Data records:
=-=-=-=-=
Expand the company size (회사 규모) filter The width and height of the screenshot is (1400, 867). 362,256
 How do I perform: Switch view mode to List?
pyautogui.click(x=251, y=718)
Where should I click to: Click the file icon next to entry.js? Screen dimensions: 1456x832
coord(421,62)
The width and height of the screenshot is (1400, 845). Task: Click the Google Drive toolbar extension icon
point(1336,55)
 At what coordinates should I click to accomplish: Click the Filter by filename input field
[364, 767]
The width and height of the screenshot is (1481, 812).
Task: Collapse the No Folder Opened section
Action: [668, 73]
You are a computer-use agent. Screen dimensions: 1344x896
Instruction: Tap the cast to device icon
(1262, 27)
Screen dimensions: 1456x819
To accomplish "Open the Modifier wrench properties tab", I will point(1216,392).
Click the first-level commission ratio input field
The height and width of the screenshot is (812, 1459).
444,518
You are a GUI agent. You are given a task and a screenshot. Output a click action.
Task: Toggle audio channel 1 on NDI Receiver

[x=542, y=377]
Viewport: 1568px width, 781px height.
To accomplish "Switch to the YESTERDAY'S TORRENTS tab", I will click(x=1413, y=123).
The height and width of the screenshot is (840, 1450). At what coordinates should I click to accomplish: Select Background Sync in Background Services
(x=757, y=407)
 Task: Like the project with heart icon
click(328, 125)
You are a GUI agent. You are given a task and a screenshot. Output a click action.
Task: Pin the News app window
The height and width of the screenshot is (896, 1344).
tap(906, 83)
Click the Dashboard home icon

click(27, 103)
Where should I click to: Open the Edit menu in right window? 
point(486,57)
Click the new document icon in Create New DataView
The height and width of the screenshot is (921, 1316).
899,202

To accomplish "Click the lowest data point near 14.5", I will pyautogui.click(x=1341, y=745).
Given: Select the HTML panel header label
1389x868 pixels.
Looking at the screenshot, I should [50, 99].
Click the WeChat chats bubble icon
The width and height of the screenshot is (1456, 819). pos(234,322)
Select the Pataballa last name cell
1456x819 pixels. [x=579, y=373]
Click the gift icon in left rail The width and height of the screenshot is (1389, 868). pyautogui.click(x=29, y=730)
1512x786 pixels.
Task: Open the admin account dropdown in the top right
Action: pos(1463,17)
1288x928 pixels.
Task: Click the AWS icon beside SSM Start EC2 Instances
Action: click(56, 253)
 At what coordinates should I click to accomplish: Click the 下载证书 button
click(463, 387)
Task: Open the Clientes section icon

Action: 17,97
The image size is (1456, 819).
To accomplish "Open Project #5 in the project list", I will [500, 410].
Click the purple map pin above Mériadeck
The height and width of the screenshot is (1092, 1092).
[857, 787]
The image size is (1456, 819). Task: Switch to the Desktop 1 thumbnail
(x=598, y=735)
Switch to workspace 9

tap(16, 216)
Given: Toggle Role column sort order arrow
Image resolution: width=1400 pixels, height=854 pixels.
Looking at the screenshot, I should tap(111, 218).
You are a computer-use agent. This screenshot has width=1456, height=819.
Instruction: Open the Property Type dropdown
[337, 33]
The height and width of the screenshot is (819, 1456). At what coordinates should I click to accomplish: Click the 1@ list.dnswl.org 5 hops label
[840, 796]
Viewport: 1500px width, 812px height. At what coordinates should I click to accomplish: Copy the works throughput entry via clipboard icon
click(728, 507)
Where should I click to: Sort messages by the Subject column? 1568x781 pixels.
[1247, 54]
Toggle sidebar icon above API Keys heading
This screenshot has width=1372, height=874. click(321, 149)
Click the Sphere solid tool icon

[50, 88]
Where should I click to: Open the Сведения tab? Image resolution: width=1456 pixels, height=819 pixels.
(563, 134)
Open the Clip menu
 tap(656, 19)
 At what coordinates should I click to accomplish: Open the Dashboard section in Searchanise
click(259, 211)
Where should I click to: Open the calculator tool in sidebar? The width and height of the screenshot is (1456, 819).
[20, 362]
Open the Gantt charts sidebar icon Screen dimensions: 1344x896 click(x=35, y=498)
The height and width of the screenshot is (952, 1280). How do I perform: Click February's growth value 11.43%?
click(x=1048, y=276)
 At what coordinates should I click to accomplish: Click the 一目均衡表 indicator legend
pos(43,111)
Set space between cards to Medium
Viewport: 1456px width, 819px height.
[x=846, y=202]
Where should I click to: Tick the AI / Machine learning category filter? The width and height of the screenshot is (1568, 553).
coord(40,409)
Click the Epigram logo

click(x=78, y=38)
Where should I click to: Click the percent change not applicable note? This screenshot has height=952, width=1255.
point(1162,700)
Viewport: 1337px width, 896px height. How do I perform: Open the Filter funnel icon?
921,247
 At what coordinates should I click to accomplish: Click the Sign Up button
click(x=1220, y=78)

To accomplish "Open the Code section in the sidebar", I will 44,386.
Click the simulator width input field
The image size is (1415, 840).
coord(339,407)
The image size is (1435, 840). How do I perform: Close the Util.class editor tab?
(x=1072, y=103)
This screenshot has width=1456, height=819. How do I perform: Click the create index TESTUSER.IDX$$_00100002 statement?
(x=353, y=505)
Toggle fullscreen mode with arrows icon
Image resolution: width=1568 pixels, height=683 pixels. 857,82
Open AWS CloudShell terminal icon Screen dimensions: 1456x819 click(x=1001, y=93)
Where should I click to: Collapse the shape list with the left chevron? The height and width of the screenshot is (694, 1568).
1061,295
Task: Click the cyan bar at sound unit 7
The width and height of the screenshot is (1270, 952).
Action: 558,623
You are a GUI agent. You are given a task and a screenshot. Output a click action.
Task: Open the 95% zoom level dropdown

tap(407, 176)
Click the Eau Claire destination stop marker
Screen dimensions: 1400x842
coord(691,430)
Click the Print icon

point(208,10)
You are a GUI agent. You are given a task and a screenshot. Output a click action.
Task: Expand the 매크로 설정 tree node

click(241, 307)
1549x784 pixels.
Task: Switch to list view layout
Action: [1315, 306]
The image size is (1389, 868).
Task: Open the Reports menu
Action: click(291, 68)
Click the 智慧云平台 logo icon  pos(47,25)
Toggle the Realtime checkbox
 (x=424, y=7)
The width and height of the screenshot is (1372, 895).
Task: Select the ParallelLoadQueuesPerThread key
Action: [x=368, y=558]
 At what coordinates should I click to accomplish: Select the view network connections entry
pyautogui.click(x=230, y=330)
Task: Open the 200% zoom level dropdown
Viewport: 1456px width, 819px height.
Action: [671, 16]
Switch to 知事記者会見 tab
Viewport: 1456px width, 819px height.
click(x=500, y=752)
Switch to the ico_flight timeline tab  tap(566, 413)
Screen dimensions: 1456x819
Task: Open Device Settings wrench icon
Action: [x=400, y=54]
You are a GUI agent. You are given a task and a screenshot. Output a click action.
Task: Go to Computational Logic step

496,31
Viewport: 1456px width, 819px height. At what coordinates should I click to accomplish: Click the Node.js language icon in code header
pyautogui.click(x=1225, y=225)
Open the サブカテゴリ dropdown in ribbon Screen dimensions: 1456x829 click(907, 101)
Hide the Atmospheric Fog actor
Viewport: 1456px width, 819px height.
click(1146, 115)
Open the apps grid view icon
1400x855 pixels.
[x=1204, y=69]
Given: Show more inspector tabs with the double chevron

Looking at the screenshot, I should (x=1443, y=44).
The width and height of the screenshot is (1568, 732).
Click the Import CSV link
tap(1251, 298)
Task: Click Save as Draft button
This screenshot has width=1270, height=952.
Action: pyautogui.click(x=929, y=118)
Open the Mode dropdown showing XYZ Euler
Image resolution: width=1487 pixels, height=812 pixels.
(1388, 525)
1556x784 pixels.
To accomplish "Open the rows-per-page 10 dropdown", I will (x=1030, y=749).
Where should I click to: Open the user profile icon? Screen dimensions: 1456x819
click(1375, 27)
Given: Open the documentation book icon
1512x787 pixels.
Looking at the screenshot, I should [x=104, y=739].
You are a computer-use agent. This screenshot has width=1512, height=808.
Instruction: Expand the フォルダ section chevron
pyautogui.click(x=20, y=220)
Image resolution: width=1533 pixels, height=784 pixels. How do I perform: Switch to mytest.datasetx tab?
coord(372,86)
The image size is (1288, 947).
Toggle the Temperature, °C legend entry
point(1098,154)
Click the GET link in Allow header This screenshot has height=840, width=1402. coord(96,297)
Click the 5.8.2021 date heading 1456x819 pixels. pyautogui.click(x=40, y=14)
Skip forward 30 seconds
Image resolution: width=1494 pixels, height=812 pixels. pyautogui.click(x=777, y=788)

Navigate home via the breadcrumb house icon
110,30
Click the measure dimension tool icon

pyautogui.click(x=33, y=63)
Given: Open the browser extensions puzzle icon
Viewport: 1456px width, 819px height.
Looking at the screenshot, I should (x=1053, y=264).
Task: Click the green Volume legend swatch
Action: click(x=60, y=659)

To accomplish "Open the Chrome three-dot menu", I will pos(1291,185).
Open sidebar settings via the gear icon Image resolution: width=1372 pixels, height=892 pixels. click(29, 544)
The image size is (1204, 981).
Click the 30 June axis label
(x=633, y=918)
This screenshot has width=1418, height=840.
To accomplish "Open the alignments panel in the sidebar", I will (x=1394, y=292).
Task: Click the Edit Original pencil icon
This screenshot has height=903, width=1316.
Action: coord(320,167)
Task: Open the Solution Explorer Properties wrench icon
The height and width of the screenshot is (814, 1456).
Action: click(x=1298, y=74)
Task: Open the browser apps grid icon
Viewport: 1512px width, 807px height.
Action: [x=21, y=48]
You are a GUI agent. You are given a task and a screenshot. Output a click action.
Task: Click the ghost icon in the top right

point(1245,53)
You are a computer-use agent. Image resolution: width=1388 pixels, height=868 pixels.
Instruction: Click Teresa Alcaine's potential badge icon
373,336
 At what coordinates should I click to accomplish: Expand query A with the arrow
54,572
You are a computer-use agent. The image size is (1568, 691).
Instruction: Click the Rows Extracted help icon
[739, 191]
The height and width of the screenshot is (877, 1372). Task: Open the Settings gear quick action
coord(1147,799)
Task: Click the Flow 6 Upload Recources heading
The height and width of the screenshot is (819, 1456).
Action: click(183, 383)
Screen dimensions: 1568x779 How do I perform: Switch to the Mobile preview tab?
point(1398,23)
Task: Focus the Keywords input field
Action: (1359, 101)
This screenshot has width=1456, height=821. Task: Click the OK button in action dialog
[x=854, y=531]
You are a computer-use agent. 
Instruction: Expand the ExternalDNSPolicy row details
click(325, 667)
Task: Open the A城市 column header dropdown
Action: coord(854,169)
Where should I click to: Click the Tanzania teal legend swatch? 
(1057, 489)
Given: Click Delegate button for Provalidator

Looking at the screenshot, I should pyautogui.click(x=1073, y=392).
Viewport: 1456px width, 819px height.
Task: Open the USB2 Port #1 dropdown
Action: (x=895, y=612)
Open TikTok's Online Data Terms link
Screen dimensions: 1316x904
=-=-=-=-=
**TASK TO COMPLETE**
Return, with no change at all, every line in the entries above from the line containing "Click the GET" through the line containing "Given: Open the browser".

**RESULT FOR THIS EXERCISE**
Click the GET link in Allow header This screenshot has height=840, width=1402. coord(96,297)
Click the 5.8.2021 date heading 1456x819 pixels. pyautogui.click(x=40, y=14)
Skip forward 30 seconds
Image resolution: width=1494 pixels, height=812 pixels. pyautogui.click(x=777, y=788)

Navigate home via the breadcrumb house icon
110,30
Click the measure dimension tool icon

pyautogui.click(x=33, y=63)
Given: Open the browser extensions puzzle icon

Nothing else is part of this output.